In card not present transactions, EMV chips are not read, so there’s no way to incontrovertibly confirm that cards are authentic and in the right hands. However, merchants can take steps to reduce the risk of fraud, beyond using SSL certificates to protect the transmission of sensitive data over the Internet.
Three CNP fraud mitigation protocols are worth calling out:
- Password-Protected Verification Software: Major card networks, including American Express and Visa, have begun to adopt password-based verification software that requires users to enter unique passwords at each transaction. This system’s effect is similar to that of the chip-and-PIN approach, which is the default standard for in-person transactions in Europe and some other markets. Examples of password-based verification software include American Express SafeKey and Verified by Visa. Merchants and cardholders are strongly encouraged to adopt these measures, though there’s something of a chicken-and-egg problem at play, as a critical mass of cardholders is necessary for merchants to find the measures worthwhile, and vice versa.

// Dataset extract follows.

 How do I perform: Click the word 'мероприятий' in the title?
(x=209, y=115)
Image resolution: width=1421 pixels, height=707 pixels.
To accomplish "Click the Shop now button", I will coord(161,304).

- Card Verification Value (CVV): The card verification value, or CVV, is the three- or four-digit code on every credit card issued in the U.S. Because CVVs are not encoded in cards’ chips, they remain secret to those without the cards in their actual possession. Requiring buyers to enter their CVV codes is the fastest way for merchants to ensure that they actually have the cards they’re using.
- Address Verification Service (AVS): AVS verifies addresses entered by CNP buyers against actual billing addresses on file with card issuers. When addresses fail to match up identically, red flags are raised, and the transactions may be declined as a result.
Online merchants with the resources to implement all three of these fraud mitigation protocols are strongly encouraged to do so. Smaller vendors operating on platforms such as eBay and Etsy typically don’t have to handle all the technical work of implementing these protocols on their own. Those things are taken care of by the platforms themselves, which naturally have an interest in ensuring secure, seamless credit card transactions.
Final Word
According to The New York Times, mobile wallet and phone-based contactless payment adoption remains thin. In 2015, just 0.2% of all U.S. in-person transactions involved a smartphone. The vast majority went down the traditional way – with a quick swipe of a magstripe credit card.
In the coming years, we know that those swipes will become less and less frequent. They’ll be replaced by the less satisfying click of credit cards being inserted into the narrow end of a reader.
What’s not as clear is whether those clicks have a sell-by date too. As the power of smartphones grows and mobile wallet technology improves further, it’s entirely possible that, one way, mobile contactless payments will be the default payment option for in-person transactions.
Do you use EMV credit cards? Do your favorite merchants accept them?